— To do —
Please repeat, word for word, the rows from the line containing "You are a GUI" through the end of the rows, including that first line. Leave the pictures out.
─── Input rows
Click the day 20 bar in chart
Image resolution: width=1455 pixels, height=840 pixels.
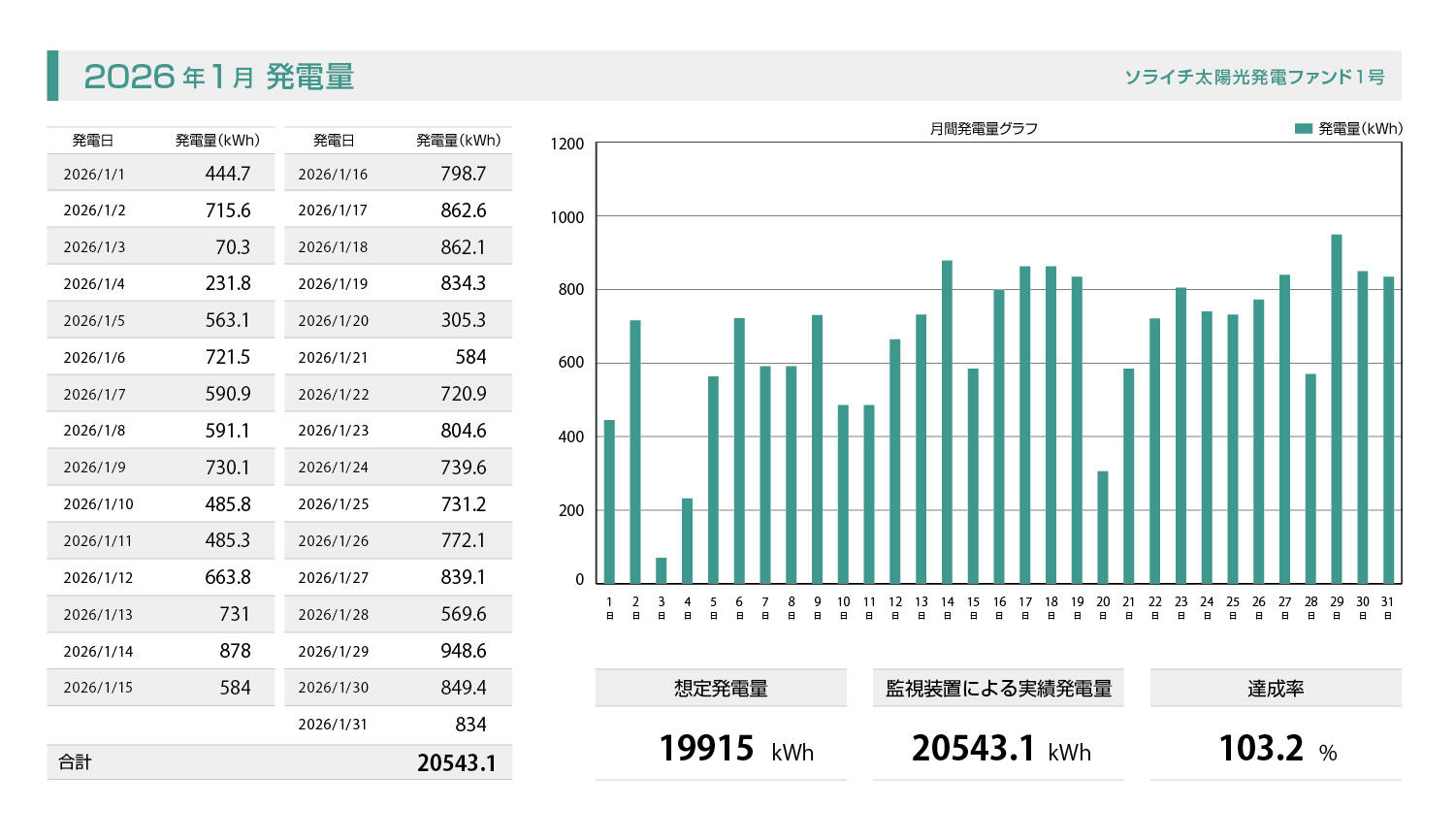1103,527
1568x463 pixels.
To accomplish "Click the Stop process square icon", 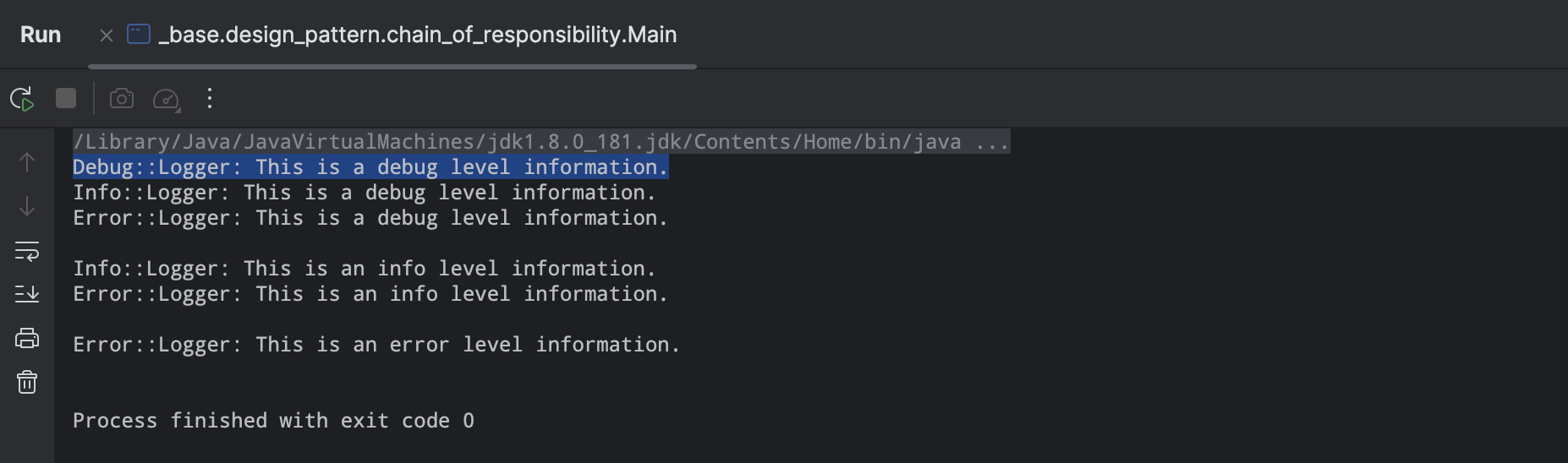I will tap(66, 99).
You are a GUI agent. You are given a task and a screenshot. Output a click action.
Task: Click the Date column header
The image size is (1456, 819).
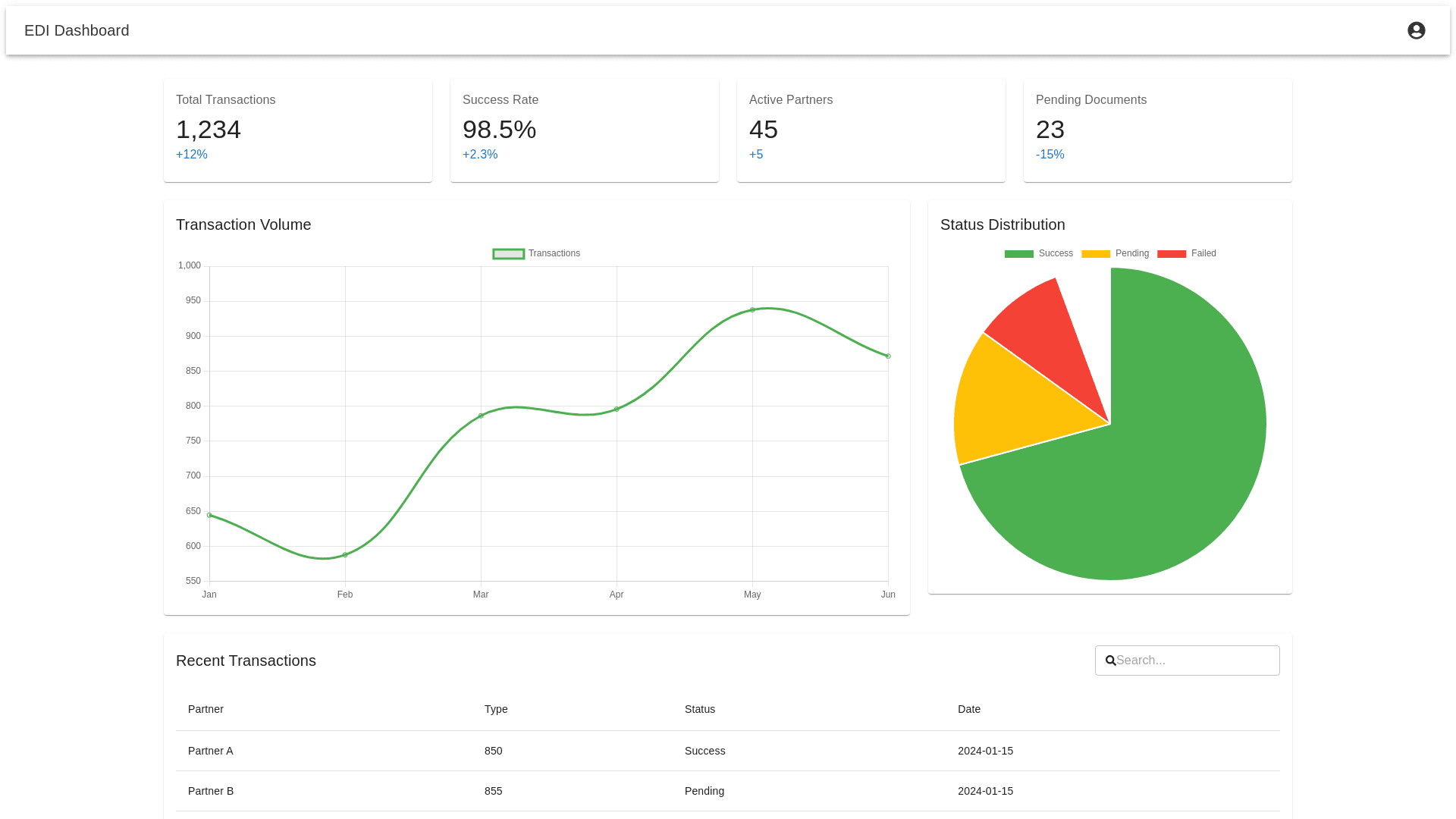pos(968,709)
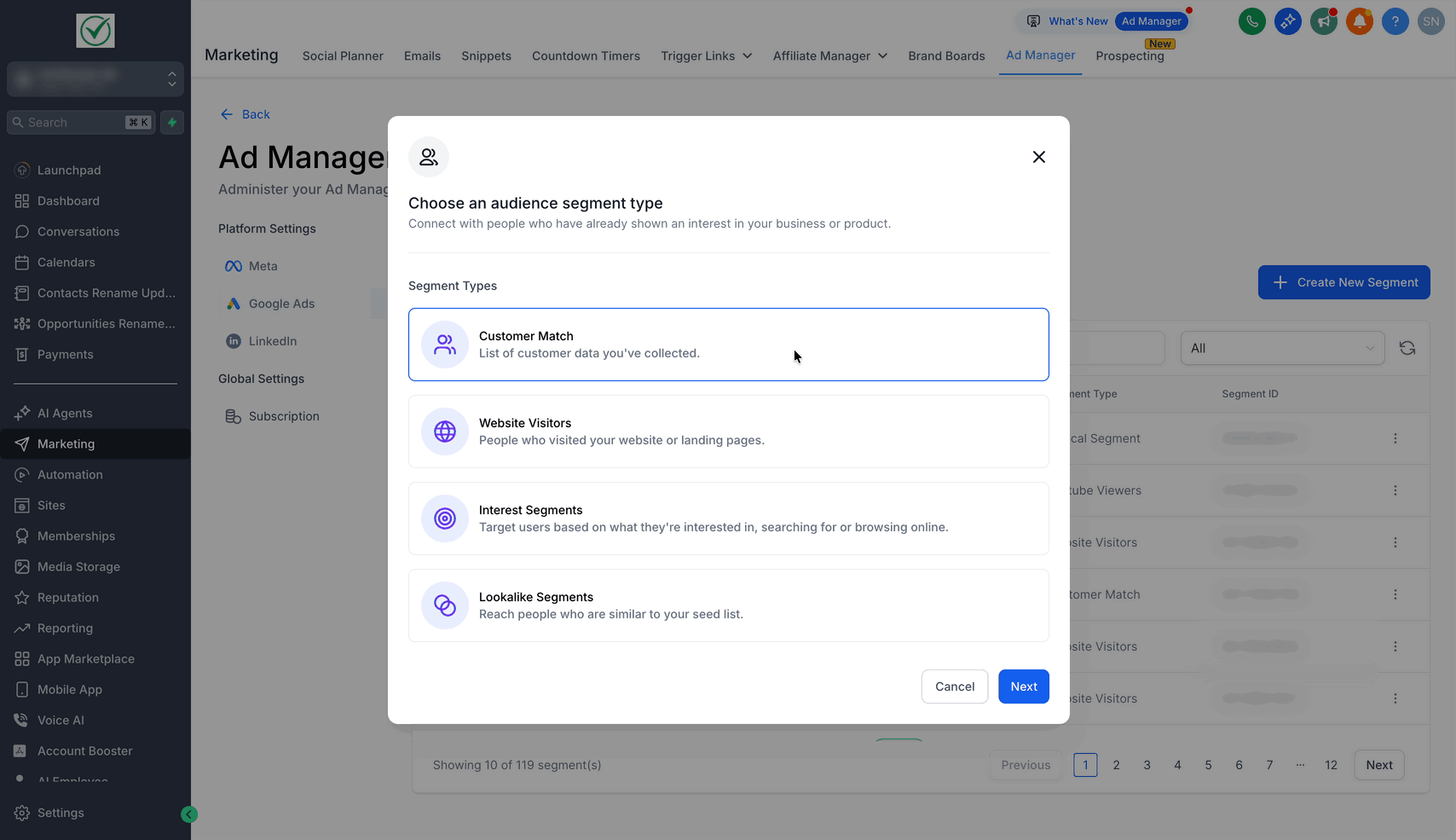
──────
— Output below —
You are a GUI agent. You are given a task and a screenshot. Output a click action.
Task: Click the Date column header
The image size is (1456, 819).
pos(968,709)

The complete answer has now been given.